What is being asked
Continue the report on Walgreens Boots Alliance's fiscal second-quarter results, picking up after its last sentence.

Provided text
━━━
Walgreens Boots Alliance (NASDAQ: WBA) reported fiscal second-quarter results that topped Wall Street expectations on both the top and bottom lines, driven by strong performance in its U.S. Retail Pharmacy segment. Shares fell more than 1% pre-market today following the report.
The company posted adjusted earnings per share of $0.63, beating the consensus estimate of $0.53. Revenue reached $38.6 billion, exceeding projections of $38 billion and marking a 4.1% year-over-year increase.
Sales in the U.S. Retail Pharmacy segment rose 5.3% to $30.4 billion, supported by a 12.2% increase in comparable pharmacy sales. Growth was fueled by higher branded drug inflation and increased prescription volumes.
However, the company’s front-end retail business continued to face challenges, with comparable retail sales down 2.8%, reflecting softer demand in discretionary categories.
━━━
Data segment
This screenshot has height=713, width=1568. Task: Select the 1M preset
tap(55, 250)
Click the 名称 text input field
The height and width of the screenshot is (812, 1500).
━━━
Written response
CEO Tim Wentworth noted that the quarter reflected strong cost discipline and ongoing improvement in the U.S. Healthcare segment, though retail softness partially offset those gains.
Walgreens Boots Alliance (NASDAQ: WBA) withdrew its fiscal 2025 guidance, citing its pending $6.5 billion acquisition by private equity firm Sycamore Partners, announced on March 6. The transaction, which is expected to close in the fourth quarter of 2025, will result in the company going private.
The company’s shares are up more than 16% year-to-date, and its market capitalization stands at $9.16 billion.